++++ SOURCE RECORDS

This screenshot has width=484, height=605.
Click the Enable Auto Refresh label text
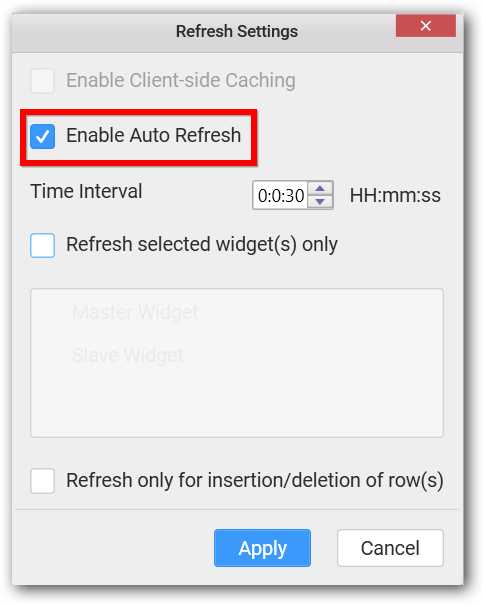click(x=154, y=135)
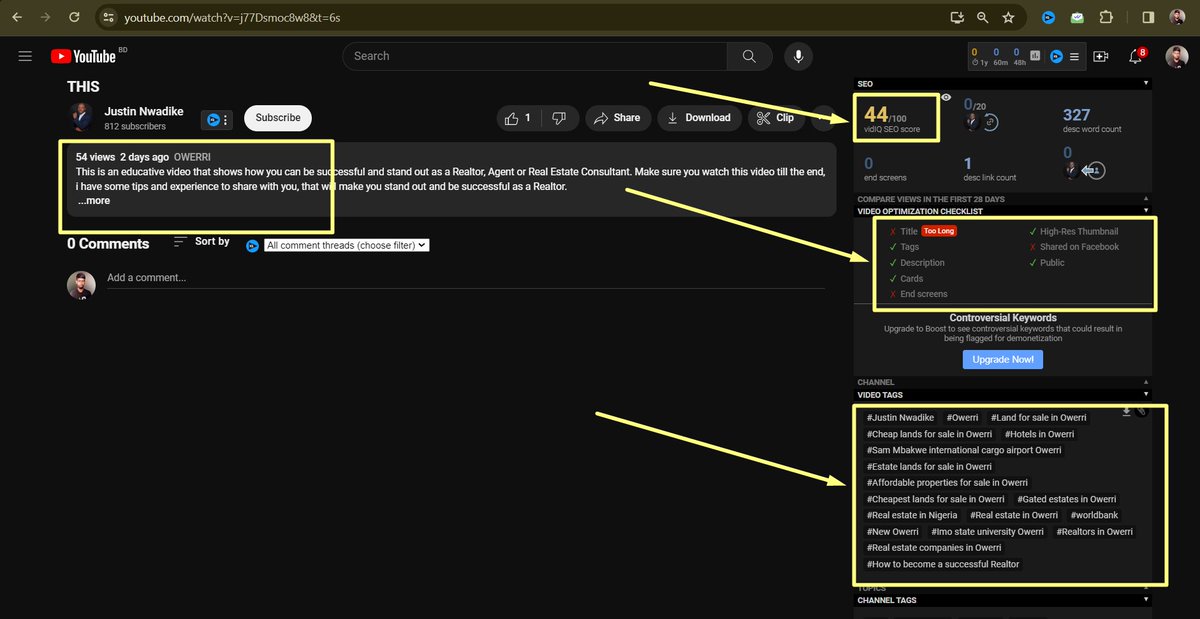Expand the CHANNEL TAGS section
The width and height of the screenshot is (1200, 619).
(x=1146, y=599)
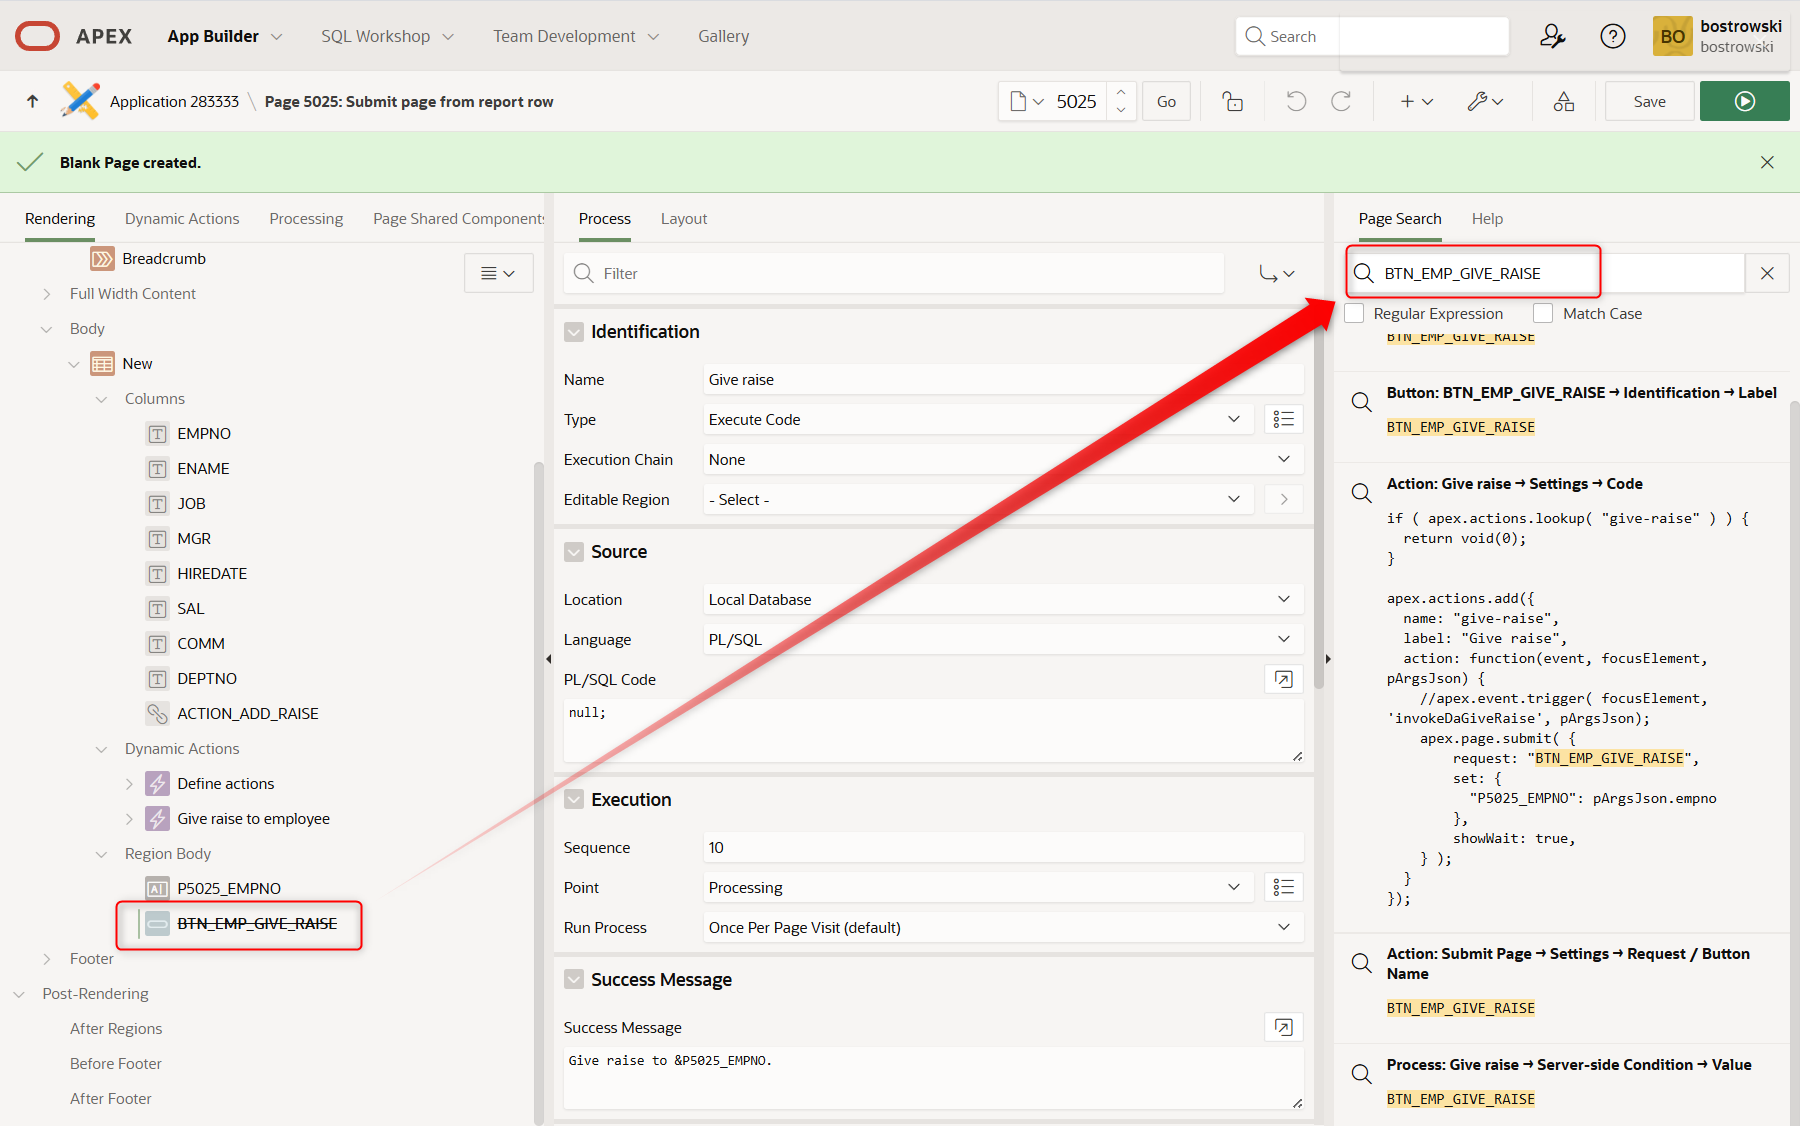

++++++++

### WORK REQUIRED
In the copy, include no pictures; otherwise transcribe the entries exactly.

### RESULT
This screenshot has width=484, height=605.
Click the Enable Auto Refresh label text
click(x=154, y=135)
Expand the CHANNEL TAGS section
The width and height of the screenshot is (1200, 619).
(x=1146, y=599)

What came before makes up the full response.